Tamara lunges across her seat and slaps a hand over Eli’s mouth before he can traumatize every child in the room. “Nope! Family-friendly event, babe!”

Zoe is doubled over in the front row, pulling out her phone for photos and wheezing so hard, she’s holding Charlie’s arm just to stay upright. Chase climbs halfway onto his chair, and hollers with glee. “TEN OUTTA TEN PERFORMANCE, WOULD WATCH AGAIN!”

Jake’s shaking his head, murmuring something to Charlie that makes her bite her lip to keep from laughing.

“Oh my god,” someone hisses from the back rows.

And then the recognition sparks.

“Wait—that’s Logan Miller!” A dad in a Storm jersey half-stands, pointing like he’s just spotted Elvis.

The name catches like fire. Logan Miller. It rolls across the rows in rising voices until the whole room is buzzing, kids squealing, phones flashing up in shaky hands.

I catch a blur of movement in the front row—Mr. Dawson, a prominent member of the school board. For a moment, his face is stuck in some sort of horrified gape, but as he registers who’s on stage, it splits into a grin as wide as the rink itself.

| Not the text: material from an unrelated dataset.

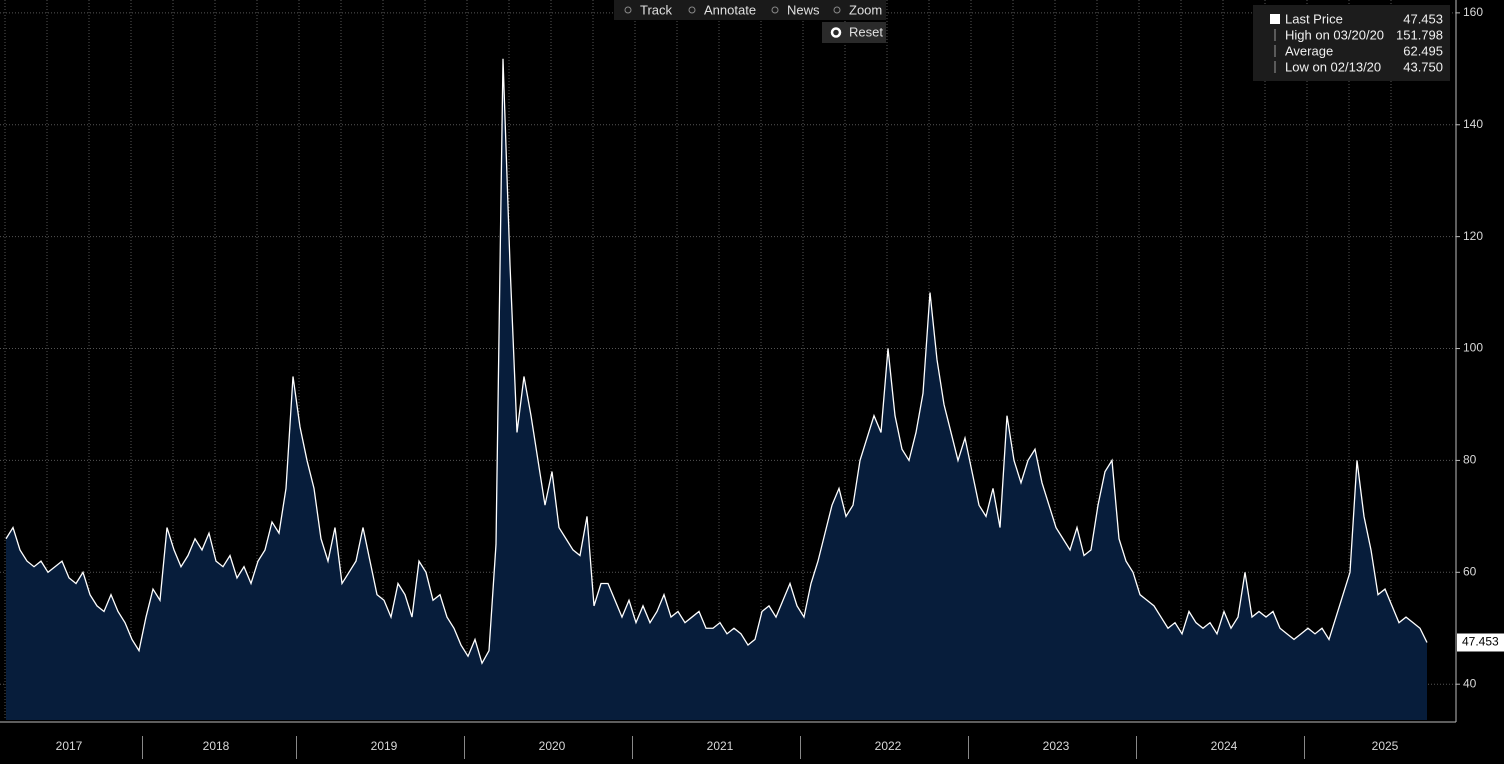 The image size is (1504, 764). What do you see at coordinates (888, 746) in the screenshot?
I see `x-tick-label: 2022` at bounding box center [888, 746].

“Go Storm!” he bellows, launching up from his seat.

His clapping sets off a chain reaction, and suddenly parents are on their feet too, cheering, hollering, stomping like they’re in the arena instead of a middle school auditorium.

Beside me, Logan flushes scarlet. His hand tightens around mine, grounding us both. The applause grows louder, kids chanting, parents hooting like this was always meant to be part of the program.

My pulse hammers against my throat as I flick my panicked gaze up at Logan, who stares back at me with wide eyes.

“Lu… what do we do?!”

My mouth quirks, half-sheepish, half-wild. “We bow.”

“What?!”

“Bow, Pookie.” I squeeze his hand, eyes dancing even through the flush burning my cheeks.